Мне казалось, что учительнице надо бы и Валеру поругать: куда это годится — в школу ходить с рогаткой! И вообще, зачем ему рогатка, он же не хулиган. Только Нина Ивановна ничего Валере почему-то не сказала, а сразу начала спрашивать задачку, которую задавала на дом.
На переменке Валера подскочил к Рите и показал ей язык.
— Ага, кому попало, кому! И сколько хочешь говори — я не боюсь, не боюсь!..
На втором уроке у нас по расписанию — письмо.
Я вынула учебник и тетрадку с домашней работой. Но учительница почему-то не стала смотреть наши тетрадки. Она подошла к окну, постояла там немного, поглядела на улицу и всё о чём-то думала. Я всегда вижу, когда она думает: глаза у неё в эти минуты чуть прищурены, а губы крепко сжаты.
И вдруг Нина Ивановна повернулась к нам и начала рассказывать:
— Стоял холодный зимний день.
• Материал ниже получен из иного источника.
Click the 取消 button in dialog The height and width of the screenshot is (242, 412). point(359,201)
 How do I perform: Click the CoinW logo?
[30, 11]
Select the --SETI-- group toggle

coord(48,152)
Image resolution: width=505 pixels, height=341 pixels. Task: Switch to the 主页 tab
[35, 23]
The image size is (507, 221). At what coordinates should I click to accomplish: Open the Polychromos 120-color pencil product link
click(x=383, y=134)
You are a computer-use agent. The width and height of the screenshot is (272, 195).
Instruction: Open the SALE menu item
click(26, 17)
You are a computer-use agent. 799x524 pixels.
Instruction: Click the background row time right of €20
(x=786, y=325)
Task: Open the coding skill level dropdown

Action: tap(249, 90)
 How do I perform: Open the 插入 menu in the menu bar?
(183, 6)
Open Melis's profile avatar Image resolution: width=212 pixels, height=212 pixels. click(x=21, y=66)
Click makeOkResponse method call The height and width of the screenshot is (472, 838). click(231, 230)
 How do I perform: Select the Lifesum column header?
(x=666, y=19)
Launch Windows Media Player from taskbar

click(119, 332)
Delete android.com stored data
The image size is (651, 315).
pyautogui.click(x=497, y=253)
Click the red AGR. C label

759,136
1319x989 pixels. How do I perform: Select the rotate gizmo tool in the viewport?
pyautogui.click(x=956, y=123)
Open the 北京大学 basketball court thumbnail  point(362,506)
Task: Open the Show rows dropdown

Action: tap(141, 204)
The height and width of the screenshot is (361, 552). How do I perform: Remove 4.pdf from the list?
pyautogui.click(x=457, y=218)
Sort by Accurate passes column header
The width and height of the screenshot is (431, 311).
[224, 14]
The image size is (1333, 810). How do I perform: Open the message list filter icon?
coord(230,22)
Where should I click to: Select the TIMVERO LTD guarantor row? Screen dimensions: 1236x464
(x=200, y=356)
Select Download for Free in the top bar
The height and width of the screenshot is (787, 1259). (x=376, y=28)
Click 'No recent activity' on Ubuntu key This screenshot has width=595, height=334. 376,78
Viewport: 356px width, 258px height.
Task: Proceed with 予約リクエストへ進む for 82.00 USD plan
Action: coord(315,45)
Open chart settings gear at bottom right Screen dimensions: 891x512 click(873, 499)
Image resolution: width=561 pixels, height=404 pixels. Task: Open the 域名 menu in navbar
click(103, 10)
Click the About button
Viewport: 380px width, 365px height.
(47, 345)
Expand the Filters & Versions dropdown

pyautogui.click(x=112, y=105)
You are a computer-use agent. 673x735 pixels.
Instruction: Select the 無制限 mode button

После долгой метели земля, будто периной, укрылась толстым снежным покровом. Выглянуло солнце, и мороз усилился. Посвистывал ветер. Ветер врывался в рукава пальто, залезал под воротник, хватал за кончики ушей и за нос. Но людям мороз был не страшен. Они выскакивали из теплых троллейбусов и трамваев и скрывались в подъездах больших домов, где в каждой квартире было светло, тихо, уютно и жаром полыхали батареи отопления.
Морозный ветер ничего с домами поделать не мог и со свистом летел дальше, высматривая, на кого бы ему напасть. Людей не испугать, у кошек и собак — густая шерсть, да и не найдёшь их на улице. В квартирах полёживают или в крепких собачьих будках. Певчие птицы улетели в далёкие жаркие страны.
Летел ветер и не знал, кого обидеть. Глядь — воробышек — серый хвостик сидит на ветке дерева. Сжался, бедняга, дрожит. «Вот кому от меня достанется!» — обрадовался ветер и давай под каждое воробьиное перышко забираться, последнее тепло из птичьего тельца выдувать.